◆ **Challenge**: Can you recast the items, from their start through the line containing "the circular indicator", as a two-column CSV with columns "prompt" and "reply", one row per item, each value in a single quoted field with line breaks replaced by spaces? Leave the pictures out.

start Given information

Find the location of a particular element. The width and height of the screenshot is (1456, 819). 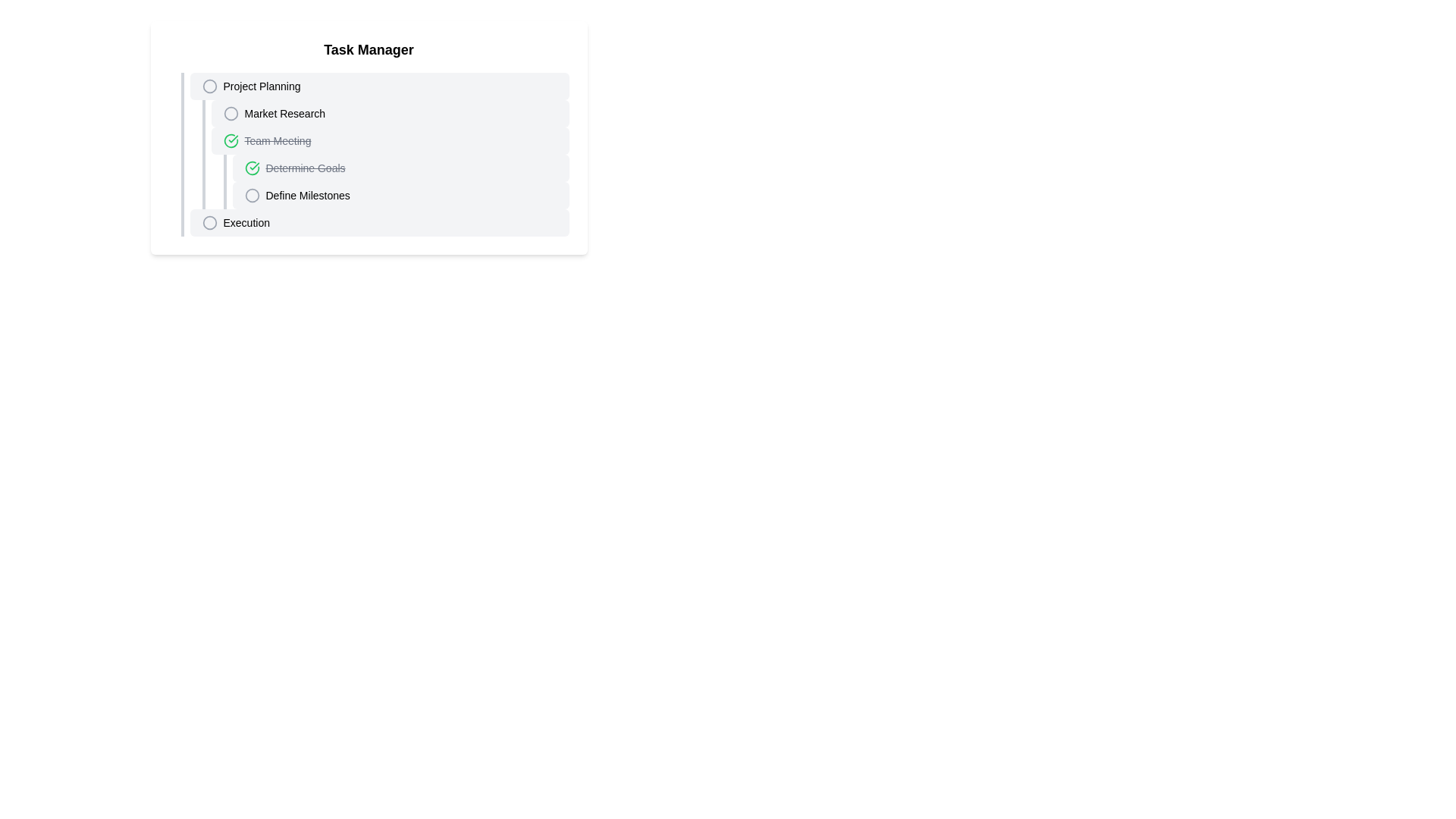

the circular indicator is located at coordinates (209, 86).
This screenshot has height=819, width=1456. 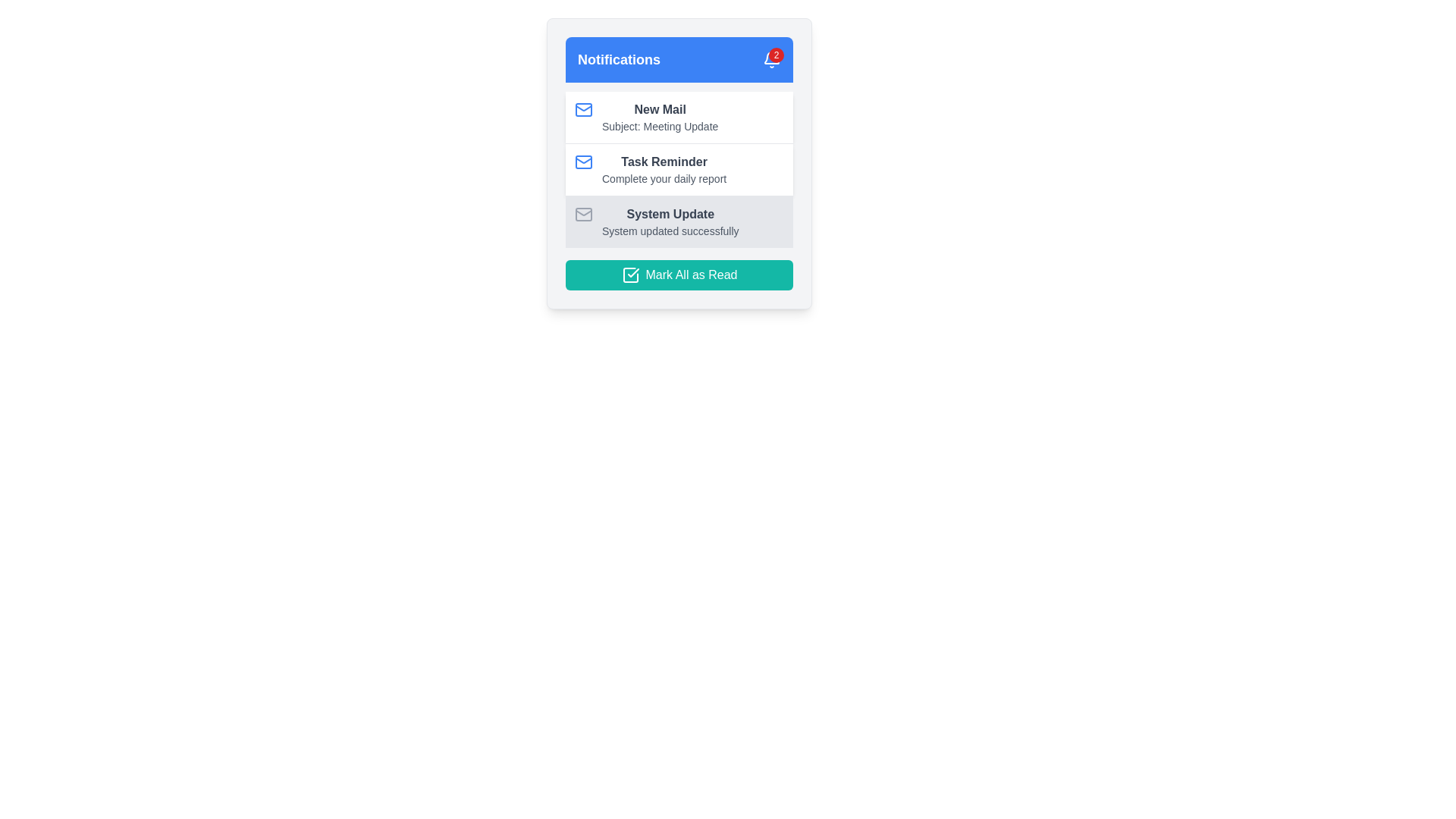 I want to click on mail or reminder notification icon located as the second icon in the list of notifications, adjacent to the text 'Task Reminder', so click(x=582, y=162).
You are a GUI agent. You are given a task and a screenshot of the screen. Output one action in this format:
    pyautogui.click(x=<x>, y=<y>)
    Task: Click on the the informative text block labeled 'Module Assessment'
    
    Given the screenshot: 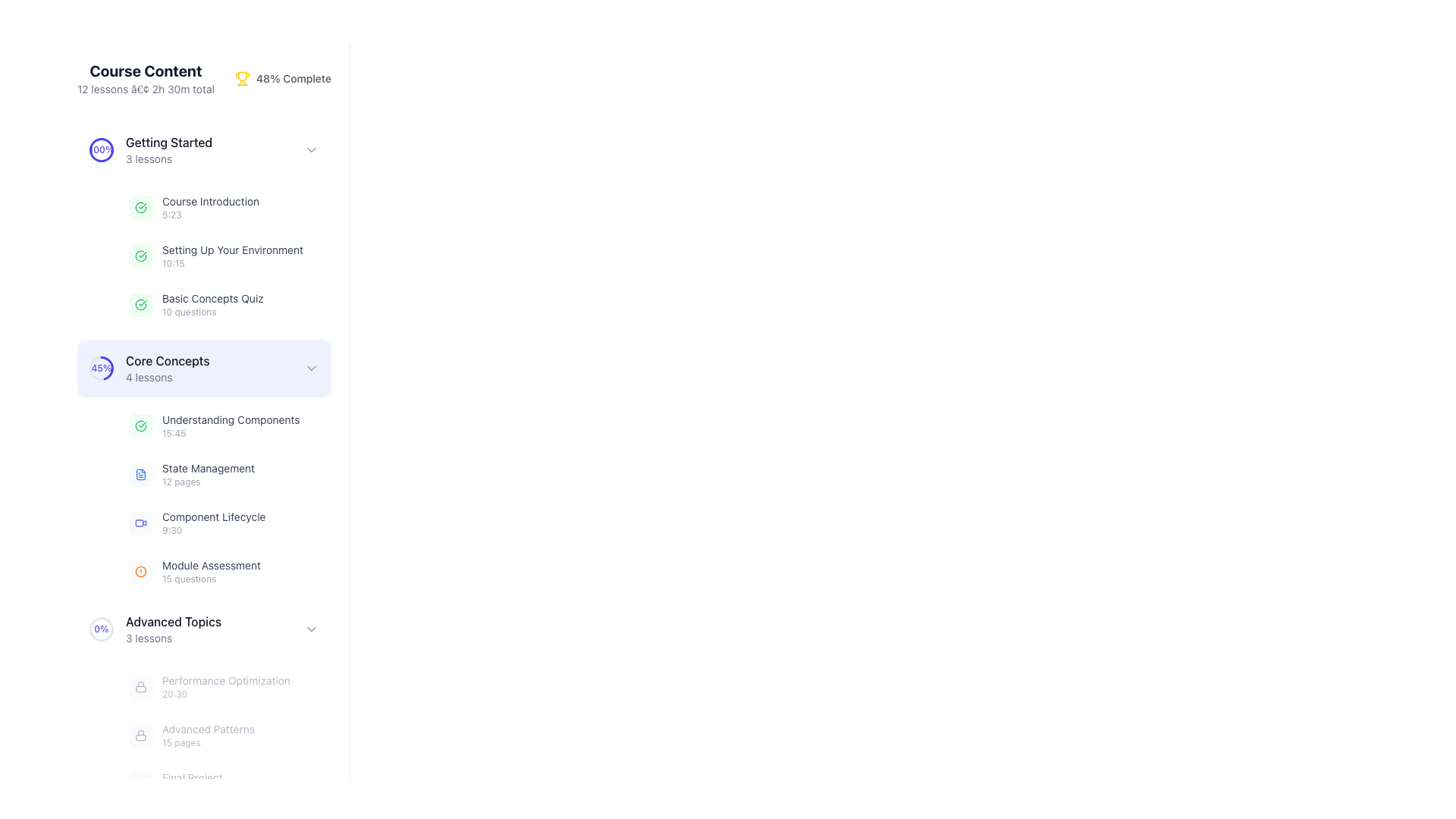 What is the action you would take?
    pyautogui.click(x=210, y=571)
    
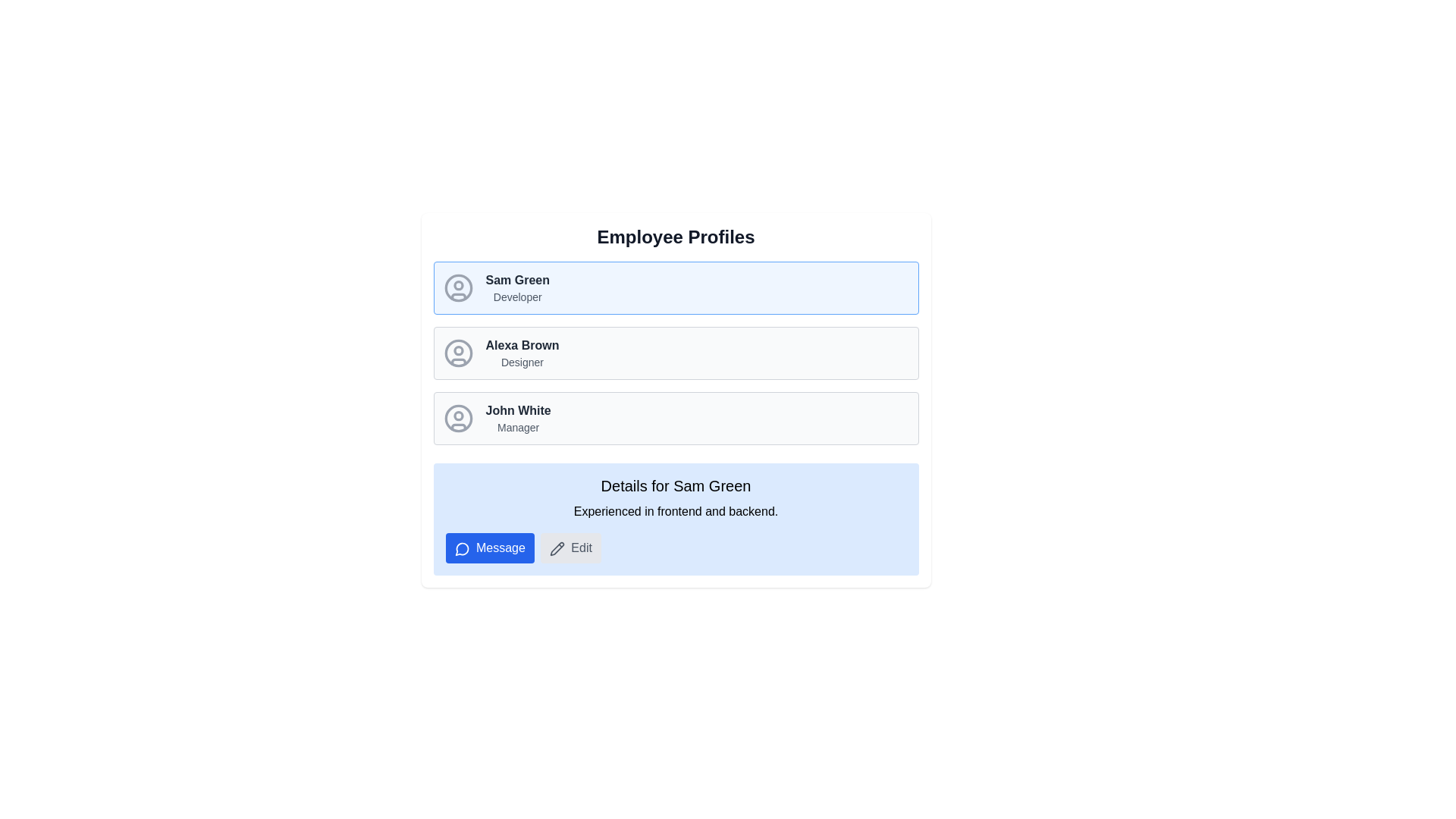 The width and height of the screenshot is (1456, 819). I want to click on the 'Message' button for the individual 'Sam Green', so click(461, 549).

end Given information

◆ **Solved exercise**:
prompt,reply
"Find the location of a particular element. The width and height of the screenshot is (1456, 819).","the circular indicator is located at coordinates (209, 86)."